Vontier Corp (VNT)
Interest coverage
Dec 31, 2023 | Sep 30, 2023 | Jun 30, 2023 | Mar 31, 2023 | Dec 31, 2022 | Sep 30, 2022 | Jun 30, 2022 | Mar 31, 2022 | Dec 31, 2021 | ||
---|---|---|---|---|---|---|---|---|---|---|
Earnings before interest and tax (EBIT) (ttm) | US$ in thousands | 543,400 | 553,400 | 561,000 | 576,900 | 577,900 | 582,400 | 599,600 | 584,100 | 582,200 |
Interest expense (ttm) | US$ in thousands | 94,700 | 67,900 | 67,800 | 67,600 | 67,500 | 37,000 | 37,100 | 37,200 | 37,100 |
Interest coverage | 5.74 | 8.15 | 8.27 | 8.53 | 8.56 | 15.74 | 16.16 | 15.70 | 15.69 |
December 31, 2023 calculation
Interest coverage = EBIT (ttm) ÷ Interest expense (ttm)
= $543,400K ÷ $94,700K
= 5.74
To analyze Vontier Corporation's interest coverage, we observe a declining trend over the quarters, from 11.61 in Q1 2022 to 5.80 in Q4 2023. This suggests that the company's ability to cover its interest expenses with operating profits has weakened over time. A lower interest coverage ratio indicates higher financial risk, as the company may struggle to meet its interest obligations.

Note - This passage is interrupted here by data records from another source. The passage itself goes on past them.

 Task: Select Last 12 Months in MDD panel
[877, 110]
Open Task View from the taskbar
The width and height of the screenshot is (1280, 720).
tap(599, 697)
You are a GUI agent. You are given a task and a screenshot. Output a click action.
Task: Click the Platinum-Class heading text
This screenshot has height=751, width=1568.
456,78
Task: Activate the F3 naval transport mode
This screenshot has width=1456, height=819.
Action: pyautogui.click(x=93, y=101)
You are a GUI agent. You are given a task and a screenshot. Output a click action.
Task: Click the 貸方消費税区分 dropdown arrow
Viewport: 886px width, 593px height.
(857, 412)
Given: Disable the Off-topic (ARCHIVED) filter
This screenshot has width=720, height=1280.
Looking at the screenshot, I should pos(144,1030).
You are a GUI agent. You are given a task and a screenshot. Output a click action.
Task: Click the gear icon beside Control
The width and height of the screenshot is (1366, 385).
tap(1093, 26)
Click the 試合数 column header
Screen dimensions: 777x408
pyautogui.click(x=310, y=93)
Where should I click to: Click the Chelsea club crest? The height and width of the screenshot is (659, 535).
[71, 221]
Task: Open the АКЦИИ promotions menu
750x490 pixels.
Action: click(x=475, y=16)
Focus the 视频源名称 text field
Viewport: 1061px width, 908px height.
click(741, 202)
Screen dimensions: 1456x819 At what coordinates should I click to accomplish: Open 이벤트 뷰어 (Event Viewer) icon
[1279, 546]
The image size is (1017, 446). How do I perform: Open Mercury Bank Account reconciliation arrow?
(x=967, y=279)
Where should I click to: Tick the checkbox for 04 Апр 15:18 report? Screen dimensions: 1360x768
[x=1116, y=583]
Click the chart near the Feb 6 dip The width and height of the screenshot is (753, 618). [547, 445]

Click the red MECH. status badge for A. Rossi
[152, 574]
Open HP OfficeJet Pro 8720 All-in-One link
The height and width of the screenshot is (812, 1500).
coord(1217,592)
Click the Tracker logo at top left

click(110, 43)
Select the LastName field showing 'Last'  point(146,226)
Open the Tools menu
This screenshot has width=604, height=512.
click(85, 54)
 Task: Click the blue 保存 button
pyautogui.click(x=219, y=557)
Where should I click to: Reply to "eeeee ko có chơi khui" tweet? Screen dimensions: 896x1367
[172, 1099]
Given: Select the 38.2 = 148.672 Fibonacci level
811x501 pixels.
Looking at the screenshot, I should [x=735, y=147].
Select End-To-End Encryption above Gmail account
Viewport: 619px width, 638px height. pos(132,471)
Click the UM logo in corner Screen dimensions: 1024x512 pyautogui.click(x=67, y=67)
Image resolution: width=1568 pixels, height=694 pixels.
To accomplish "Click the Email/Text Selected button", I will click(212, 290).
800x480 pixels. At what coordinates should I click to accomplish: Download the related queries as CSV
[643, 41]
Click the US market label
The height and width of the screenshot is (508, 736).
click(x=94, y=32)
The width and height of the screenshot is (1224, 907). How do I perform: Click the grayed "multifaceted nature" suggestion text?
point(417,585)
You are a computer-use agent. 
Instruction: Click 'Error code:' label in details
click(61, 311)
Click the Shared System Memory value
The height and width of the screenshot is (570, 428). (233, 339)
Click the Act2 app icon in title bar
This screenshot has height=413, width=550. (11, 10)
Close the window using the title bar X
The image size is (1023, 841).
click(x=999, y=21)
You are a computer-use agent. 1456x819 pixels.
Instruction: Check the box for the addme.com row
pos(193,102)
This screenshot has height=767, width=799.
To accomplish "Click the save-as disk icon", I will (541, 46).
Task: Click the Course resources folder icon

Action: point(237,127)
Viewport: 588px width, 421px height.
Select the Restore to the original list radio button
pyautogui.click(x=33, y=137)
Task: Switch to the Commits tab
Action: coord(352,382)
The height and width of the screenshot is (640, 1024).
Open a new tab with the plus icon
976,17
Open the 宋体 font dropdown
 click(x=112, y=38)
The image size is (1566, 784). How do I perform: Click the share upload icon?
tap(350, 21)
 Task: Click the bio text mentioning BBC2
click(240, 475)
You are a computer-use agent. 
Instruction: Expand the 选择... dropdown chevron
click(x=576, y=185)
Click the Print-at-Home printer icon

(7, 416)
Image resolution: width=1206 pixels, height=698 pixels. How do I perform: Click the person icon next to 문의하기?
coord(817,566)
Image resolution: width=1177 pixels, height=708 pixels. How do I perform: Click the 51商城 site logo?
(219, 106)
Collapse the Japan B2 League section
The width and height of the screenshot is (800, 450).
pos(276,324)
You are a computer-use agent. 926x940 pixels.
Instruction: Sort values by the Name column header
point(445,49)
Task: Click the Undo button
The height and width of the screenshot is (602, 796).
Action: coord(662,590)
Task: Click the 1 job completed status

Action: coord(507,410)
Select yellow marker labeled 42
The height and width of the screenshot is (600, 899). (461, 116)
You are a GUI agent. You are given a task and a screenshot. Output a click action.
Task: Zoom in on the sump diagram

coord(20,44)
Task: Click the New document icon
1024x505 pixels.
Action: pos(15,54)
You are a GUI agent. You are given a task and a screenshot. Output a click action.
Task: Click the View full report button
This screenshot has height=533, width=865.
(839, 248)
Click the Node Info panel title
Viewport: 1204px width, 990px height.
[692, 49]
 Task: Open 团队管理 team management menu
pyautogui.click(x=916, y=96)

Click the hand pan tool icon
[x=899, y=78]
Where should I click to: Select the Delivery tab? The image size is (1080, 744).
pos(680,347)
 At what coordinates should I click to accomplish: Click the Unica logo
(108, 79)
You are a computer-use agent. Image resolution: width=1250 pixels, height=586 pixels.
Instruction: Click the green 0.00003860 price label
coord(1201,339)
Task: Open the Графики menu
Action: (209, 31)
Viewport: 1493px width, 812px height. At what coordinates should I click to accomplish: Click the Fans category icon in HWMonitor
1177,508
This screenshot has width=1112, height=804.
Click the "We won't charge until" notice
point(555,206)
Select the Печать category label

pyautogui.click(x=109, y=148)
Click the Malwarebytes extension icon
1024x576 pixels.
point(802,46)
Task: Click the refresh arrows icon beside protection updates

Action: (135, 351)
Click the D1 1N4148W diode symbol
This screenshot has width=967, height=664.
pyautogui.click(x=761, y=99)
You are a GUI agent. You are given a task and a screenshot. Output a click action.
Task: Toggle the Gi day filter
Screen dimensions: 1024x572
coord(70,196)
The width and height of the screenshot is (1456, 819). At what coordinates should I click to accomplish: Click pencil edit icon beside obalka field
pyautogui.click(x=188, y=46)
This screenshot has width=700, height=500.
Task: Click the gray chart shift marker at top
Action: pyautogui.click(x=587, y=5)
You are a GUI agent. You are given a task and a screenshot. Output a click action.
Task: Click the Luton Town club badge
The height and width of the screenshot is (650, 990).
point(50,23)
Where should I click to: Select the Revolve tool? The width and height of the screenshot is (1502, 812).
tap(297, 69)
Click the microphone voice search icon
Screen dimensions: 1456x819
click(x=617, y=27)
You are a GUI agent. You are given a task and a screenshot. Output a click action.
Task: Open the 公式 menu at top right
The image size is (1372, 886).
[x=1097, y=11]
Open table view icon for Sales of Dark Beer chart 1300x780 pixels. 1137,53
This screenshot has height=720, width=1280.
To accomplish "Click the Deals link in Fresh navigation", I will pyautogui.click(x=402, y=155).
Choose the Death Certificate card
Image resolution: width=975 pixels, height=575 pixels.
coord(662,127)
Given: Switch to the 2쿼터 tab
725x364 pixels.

The decreasing trend could be due to various reasons such as declining operating profits, increasing interest expenses, or a combination of both. Investors and creditors may view this trend negatively, as it indicates potential challenges in servicing debt obligations in the future. It would be essential for the company to closely monitor and manage its interest coverage ratio to ensure financial stability and avoid any potential liquidity issues.